I decided to try and make a custom head/intake manifold designed for maximum performance and efficiency. Specifications of the desired manifold were;

- cast aluminum for bling and robustness.

- 6 individual intake runners to 6 isolated ports in the cylinder head.

- '180degree' design using a small Holley 390 4-bbl carburetor.

- equal length intake runners.

- runner length designed for maximum torque in the 1800 to 2000rpm street cruising speed.

Tools required for this project were many since it required so many disciplines to complete. There were drawing tools, carving tools, wood working tools, fiberglass composite construction tools, welding tools among others. rather than listing all the tools in my workshop, I will leave it to the interested and probably skilled reader to know what tool was used for what step in the project.

Step 1: Designing the Manifold

The first obvious step was to design the manifold on paper. I wanted the manifold for street driving, not competition which determined the final specifications of the design. One of the main principles of good intake and for that matter exhaust manifold design on an internal combustion engine is a 'free' boost in torque that is obtainable by simply designing the proper length tube between the carburetor and intake valve in a cylinder. This principle has a couple of common names; 'organ pipe', or 'Hemlholtz resenator'. The way it functions is this; When an intake valve in the cylinder head opens there is a negative (vacuum) shock wave generated at the valve seat that is sent down the intake runner toward the carburetor as the pistons is descending in the cylinder, trying to suck in air and gasoline for the next power stroke. This shock wave travels at the speed of sound in air. When that negative wave reaches the plenum which is effectively open space under the carburetor, a second shock wave, this one a positive pressure wave, is sent back down the pipe toward the intake valve in the cylinder head. It too travels at the speed of sound and if the runner is the proper length for the time it takes those two shock waves to travel the length of the pipe, the positive pressure wave reaches the valve seat just as it is closing and 'supercharges the cylinder' with extra air/fuel charge, yielding a more powerful power stroke.

As mentioned the same principle works on the exhaust side of the engine but there the original pressure pulse is positive since it is a result of the exhaust valve opening and the piston expelling hot, high pressure gas. That pressure pulse travels the length of the exhaust pipe, reaches the header collector, expands and sends a negative pressure pulse back up the tube. The header is sized for that vacuum pulse to reach the exhaust valve just as it is closing. Camshafts are designed to have the exhaust valve just about to close when the intake valve just opens. The vacuum pressure pulse actually sucks the residue of the exhaust from the cylinder and sucks a bit of intake charge form the intake port, effectively supercharging the cylinder with more gas. Header tubes are longer than intake tubes since the exhaust gas is hotter and the speed of sound is much higher. The proper exhaust tube length for my 2000rpm street engine is 34" to go with my 11" intake tube length.

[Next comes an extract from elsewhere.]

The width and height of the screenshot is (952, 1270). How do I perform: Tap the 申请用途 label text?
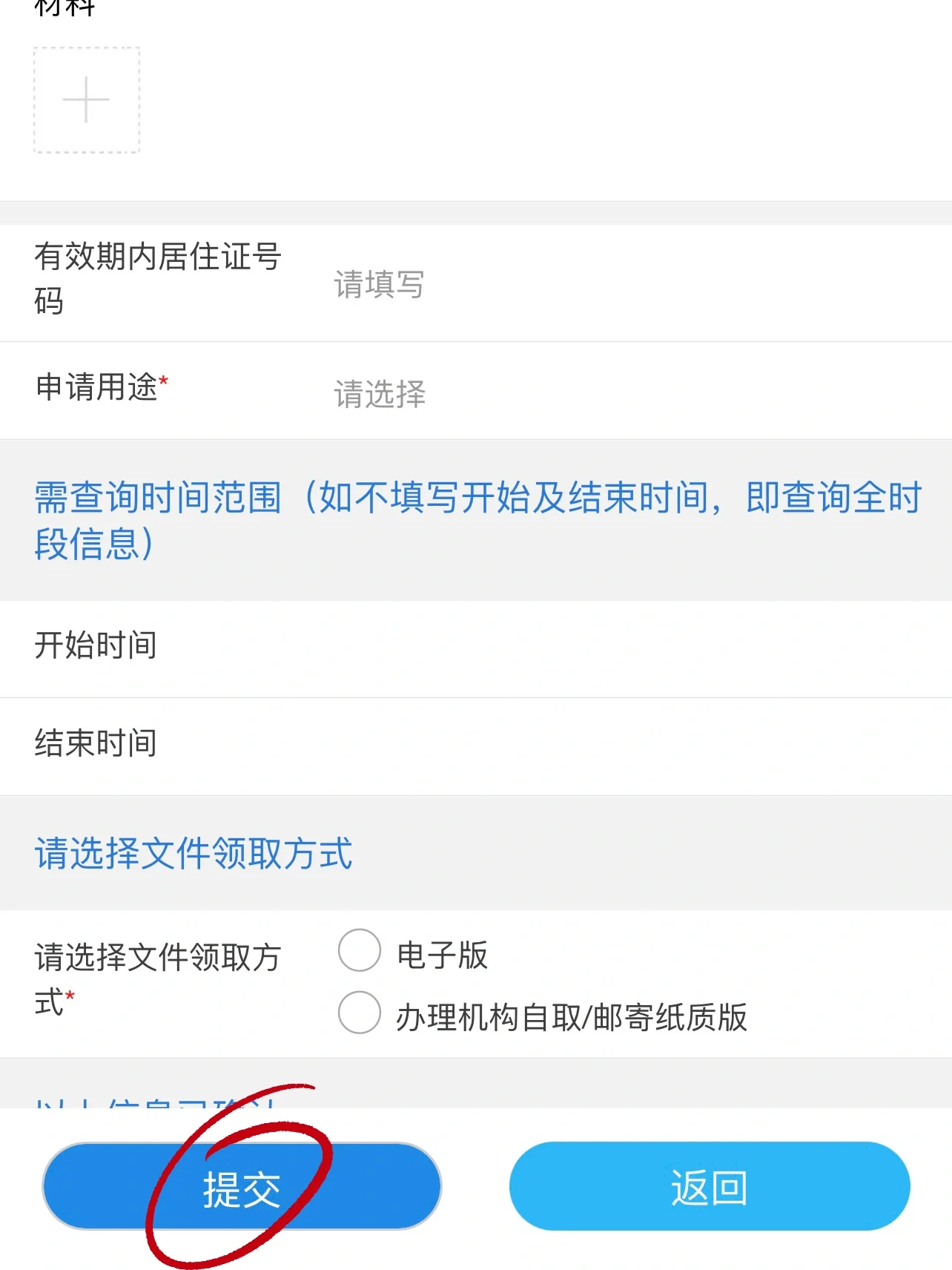click(x=96, y=387)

This sounds like black magic but it is easily demonstrated to work on an engine dynamometer. Since the speed of sound in a intake runner at typical air temperature is 1100ft/sec, it is easy to calculate a runner for the 1800 - 2000rpm optimum speed I wanted is 13". This length is the sum of the intake manifold runner plus the length of the intake port in the head between the manifold flange and the intake valve. In my case that dimension is 2". Thus my manifold runners needed to be 11".

If all this sound too good to be true, it partially is. The good news is we get extra power at the design RPM and another complementary boost at 2X the design RPM. The bad news is power is a bit less than expected at speeds between these positive numbers because a negative pressure pulse can arrive at the valve just before closing, causing a bit less torque. Detroit and their pals overseas take the approach of designing manifolds with purposefully un-designed runner lengths of different sizes to all the cylinders, thus the power strokes are all over the board for the cylinders which in effect smooths out the power curve at a lower level for a 'jet smooth ride'.

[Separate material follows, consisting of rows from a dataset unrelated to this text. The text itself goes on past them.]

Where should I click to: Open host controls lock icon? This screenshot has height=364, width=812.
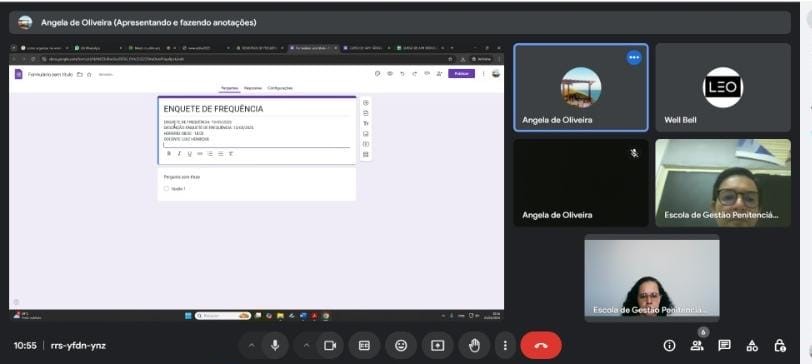click(779, 346)
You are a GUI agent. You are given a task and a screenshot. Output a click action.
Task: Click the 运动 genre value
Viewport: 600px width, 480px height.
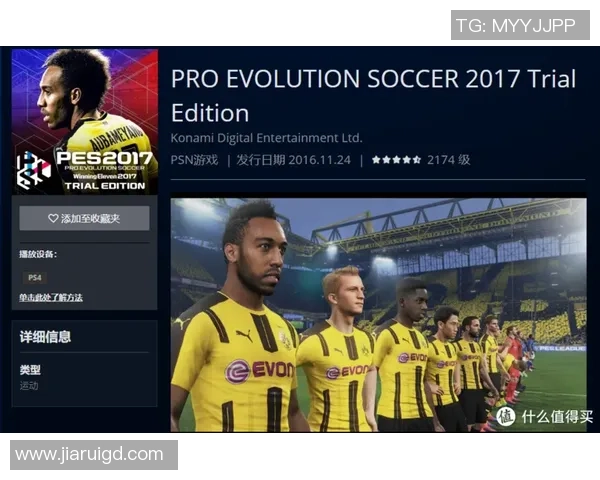click(x=29, y=385)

With the runner length designed, I set about putting my design on paper. One thing to take into consideration when designing a casting pattern is the pattern must be slightly bigger than the finished product since the metal used for the part will shrink as it cools making the part too small if not compensated. I added a bit of length (about 1/4" as I recall) to the manifold between the far port sets but otherwise didn't concern myself with this shrinkage since it would have little impact on this project.

I sized the runner passages in the manifold with the same height and width as the ports in the head. I consulted an intake manifold gasket for this dimension. The spacing of the ports and mounting bolt provisions were copied off of a factory intake manifold. The carburetor plenum (the volume of space under the carburetor necessary to allow the organ pipe shock wave to generate) were designed by referring to the Holley carburetor.

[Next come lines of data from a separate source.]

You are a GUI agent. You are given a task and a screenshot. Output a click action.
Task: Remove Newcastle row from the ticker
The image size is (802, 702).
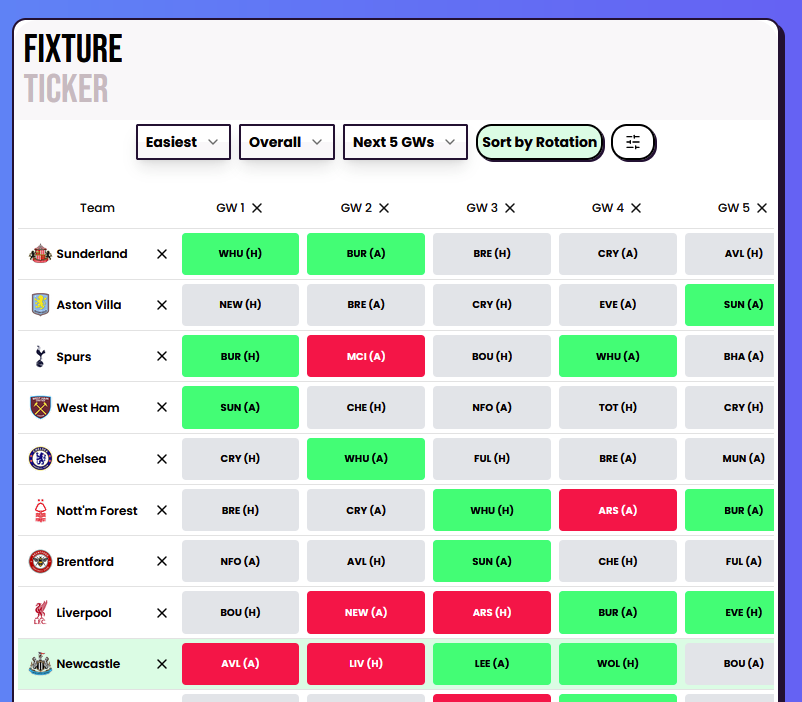point(162,664)
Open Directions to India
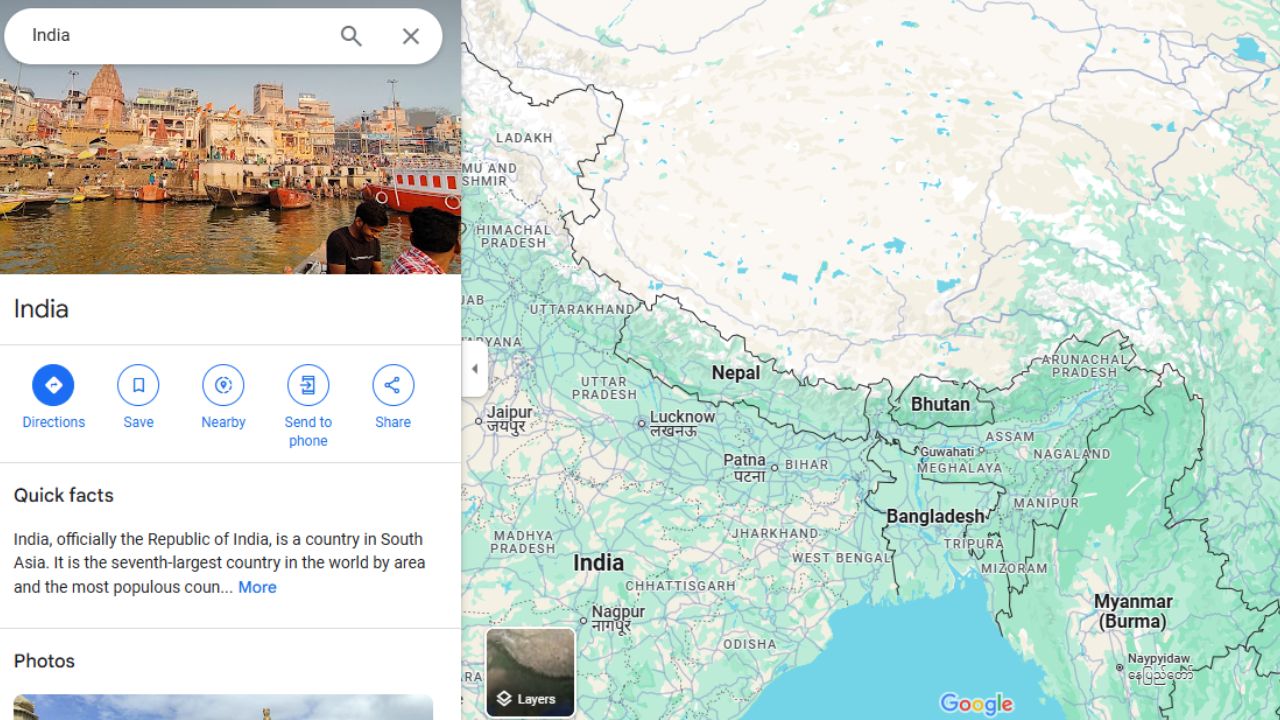Screen dimensions: 1280x720 pyautogui.click(x=53, y=385)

The pictures of my working drawing show how I achieve the equal length runners to all 6 cylinders. The 4 outside cylinders were easy. Just running the pipes from the plenum to the ports on the head generated the necessary 11". The big problem was how to get the requisite 11" length in the two inner cylinder runners. I took advantage of another characteristic of organ pipe theory. The generated pressure waves are not affected by bends in the pipe as long as the bends are smooth and not kinked. Thus by studying my drawings you see how I bent the two inner runners around the intake plenum for a compact structure while still achieving the 11" runner length.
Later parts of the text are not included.